**EXERCISE GOAL**
Using the text below on holey g-C3N4 nanosheets, decide whether each statement agrees with it. Answer yes or no for each, and quote the words that decide it.
1. The nanosheets were made by long thermal treatment at 520 °C under a weakly oxidizing atmosphere.
2. A high specific surface area is one limitation of g-C3N4.
3. The nanosheets contain only micropores.

**TEXT PROVIDED**
Semiconductor photocatalysis is widely used in environmental and energetic applications, e.g., for the photocatalytic degradation of pollutants and for photocatalytic hydrogen generation using solar energy.
Among various photocatalysts, graphitic carbon nitrite (g-C3N4) shows potential with features such as environmental friendliness, low cost, good stability, and excellent optical and electronic properties. Limitations in the use of g-C3N4 are the high recombination rate of photo-induced electron-hole pairs, a low specific surface area, and limited active sites.
Yan Xing, Northeast Normal University, Changchun, China, Shuyan Song, Changchun Institute of Applied Chemistry, China, and colleagues prepared holey ultra-thin g-C3N4 nanosheets with abundant micro-, meso-, and macropores. They synthesized the material by self-modification of polymeric units through long-time thermal treating at 520 °C under a weakly oxidizing atmosphere.
The resulting holey g-C3N4 nanosheets exhibit superior performance in hydrogen generation and in the photocatalytic degeneration of pollutants. The enhancement is due to a larger surface area and more active sites. Furthermore, the structure benefits the electron-transport ability and rapid cross-plane diffusion of photogenerated carriers.
- Macroscopic Foam-Like Holey Ultrathin g-C3N4 Nanosheets for Drastic Improvement of Visible-Light Photocatalytic Activity,
Yunfeng Li, Renxi Jin, Yan Xing, Junqi Li, Shuyan Song, Xianchun Liu, Mei Li, Rongchao Jin,
Adv. Energy Mater. 2016.
DOI: 10.1002/aenm.201601273

**INFORMATION SUPPLIED**
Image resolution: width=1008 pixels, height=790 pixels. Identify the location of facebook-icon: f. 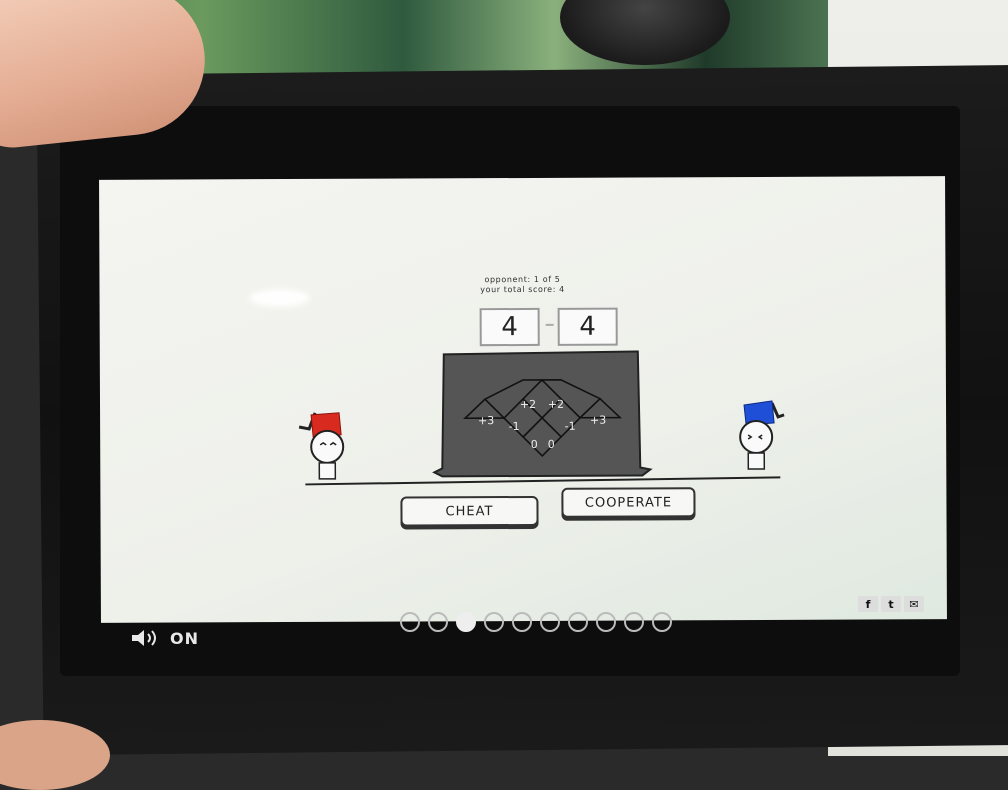
(868, 604).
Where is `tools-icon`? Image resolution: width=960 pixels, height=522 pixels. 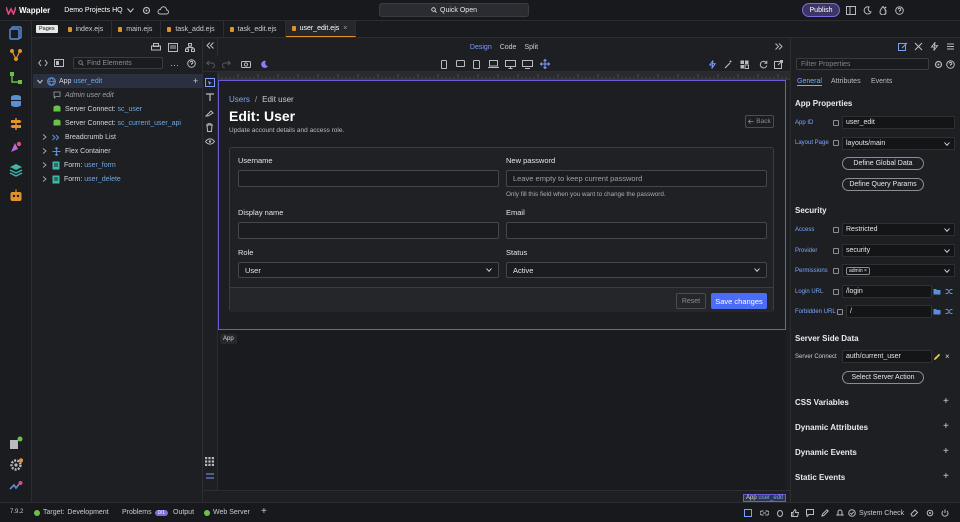 tools-icon is located at coordinates (918, 46).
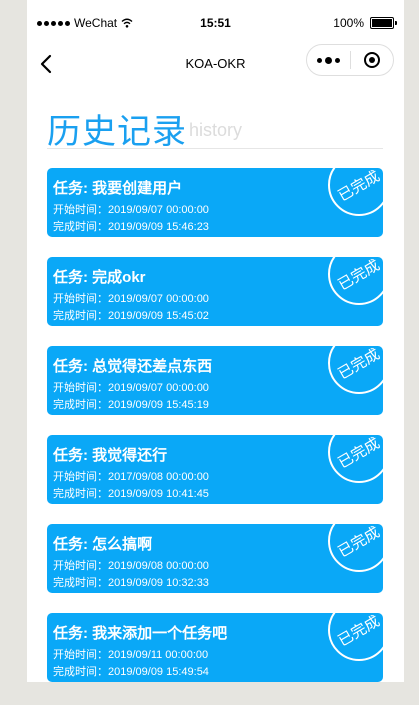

**ANSWER TO THIS PROBLEM**
1. Yes: "long-time thermal treating at 520 °C under a weakly oxidizing atmosphere"
2. No: "a low specific surface area"
3. No: "abundant micro-, meso-, and macropores"